If we think about this a little more, we might recognize that we are often so attached to moments behind us or ahead of us, that we lose sight of the moment we are in. Most people can relate to being caught up in rumination over something that occurred yesterday, last month, or last year. We form an attachment to this memory—be it a good one or a bad one. We let it creep in and disrupt our present moment’s contentment and peace without even realizing it.
This same interruption of the present occurs when we become attached to future moments. While daydreaming, future aspirations, goal setting and planning are all positive—when we focus too much energy on moments ahead of us, we might start to feel anxious, antsy, depressed, unsettled or any of the above.
Practicing aparigraha and non-attachment allows us to rid ourselves (at least temporarily) of the pull within us to live in moments outside of the present. We recognize that attaching ourselves to thoughts of the past or future does nothing to serve us in the present moment.
With Valentine’s Day approaching next month, consider, as an example of this practice, how non-attachment to the past or future might positively impact your relationship.
Often times we hear couples speak of the ‘early days’ in the relationship—when the partner was more considerate, attentive, exciting, etc. Maybe this is something you experience when you think about the progression of your own relationship. But how often does this ‘past attachment’ serve us and make our relationship more whole? Feeling attachment to the past forces us to compare our partner and our relationship to mere memories of a different time. It sets an expectation for behavior that might be difficult to maintain after the novelty of a new love has worn off. Even further, as humans, we are growing and changing every day. Living in the memories of your partner from earlier days prevents you from recognizing and appreciating the person in front of you.

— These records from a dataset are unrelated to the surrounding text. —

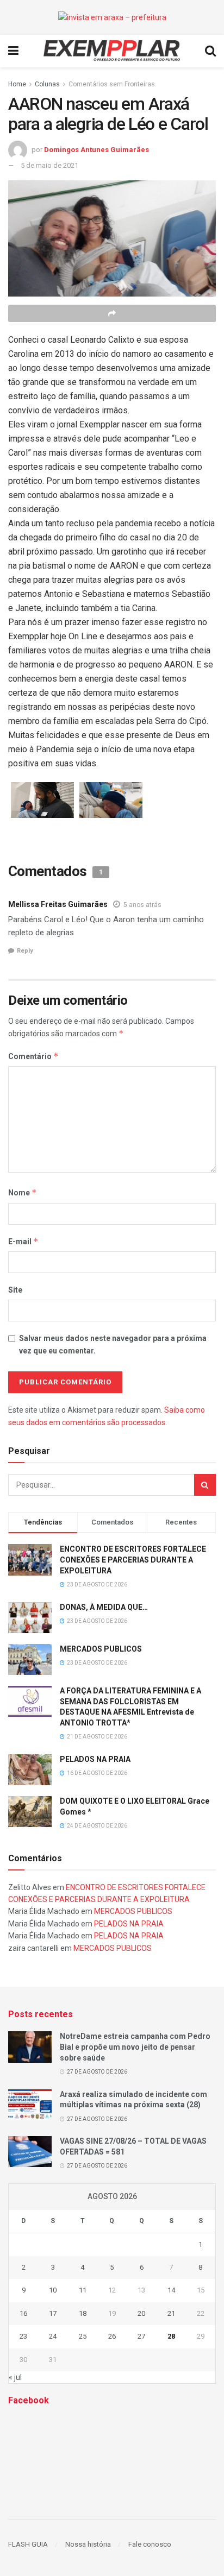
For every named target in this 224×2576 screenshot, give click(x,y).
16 (23, 2313)
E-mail (23, 1241)
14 (171, 2290)
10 (53, 2290)
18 (82, 2313)
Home (17, 84)
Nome (22, 1192)
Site (15, 1290)
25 (82, 2336)
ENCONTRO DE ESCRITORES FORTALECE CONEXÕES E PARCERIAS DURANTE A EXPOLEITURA (133, 1559)
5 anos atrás (142, 905)
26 (112, 2336)
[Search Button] (205, 1485)
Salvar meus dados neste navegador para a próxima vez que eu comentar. (113, 1344)
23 (23, 2336)
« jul (15, 2377)
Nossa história (88, 2544)
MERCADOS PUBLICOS (101, 1649)
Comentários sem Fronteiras (112, 84)
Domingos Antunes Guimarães (96, 150)
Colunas (47, 84)
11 (82, 2290)
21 (171, 2313)
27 (141, 2336)
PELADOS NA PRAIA (95, 1759)
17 (53, 2313)
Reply (25, 950)
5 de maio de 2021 (49, 165)
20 (141, 2313)
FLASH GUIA (28, 2544)
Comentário (33, 1056)
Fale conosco (149, 2544)
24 (53, 2336)
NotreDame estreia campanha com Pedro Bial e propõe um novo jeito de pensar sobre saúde (135, 2047)
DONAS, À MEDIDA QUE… (104, 1607)
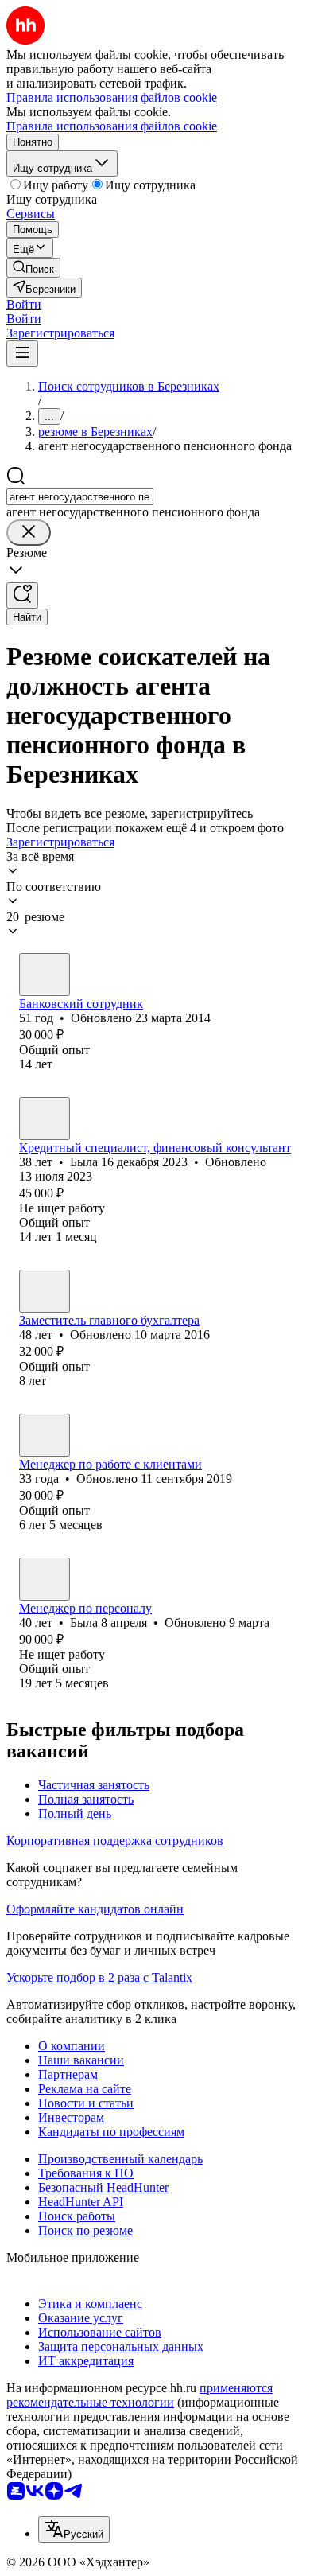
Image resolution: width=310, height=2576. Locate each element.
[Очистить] (28, 532)
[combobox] (79, 496)
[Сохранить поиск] (22, 595)
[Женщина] (44, 974)
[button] (23, 304)
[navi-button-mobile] (22, 353)
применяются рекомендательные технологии (139, 2395)
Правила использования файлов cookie (111, 126)
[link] (33, 268)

This is only one example of how rumination and attachment to the past might be impacting our relationships. The other, more obvious, example is when we become attached to actions of the past that might have hurt us. Even when we have ‘moved on’ from these actions, arguments, etc. we might still be feeling a sense of attachment to the memory. By choosing to let something go in our relationship—we are choosing to practice non-attachment to that memory. We are choosing to become more present oriented.
When we think about attachment to the future in the context of our romantic lives—we might realize the incredible expectations we put on ourselves, our partners and our relationships. Maybe when we think to the future and allow ourselves to live there in our minds, we become attached to the idea of having more money, a bigger house, well-behaved children, or a partner who works less (or more). We might even be placing negative expectations on the relationship without realizing it. Maybe when we think to the future we are expecting to feel disappointed or hurt by our partner—we are expecting to feel let down. Maybe we are waiting for the moment when the relationship falls apart. Any of this future thinking puts unnecessary pressure on the present moment and robs us, yet again, of the contentment and peace we can experience if we take life one present moment at a time.
So think about aparigraha over these next few weeks leading up to the holiday of love. Consider how this concept of non-attachment might serve you in enhancing the connection in your relationship.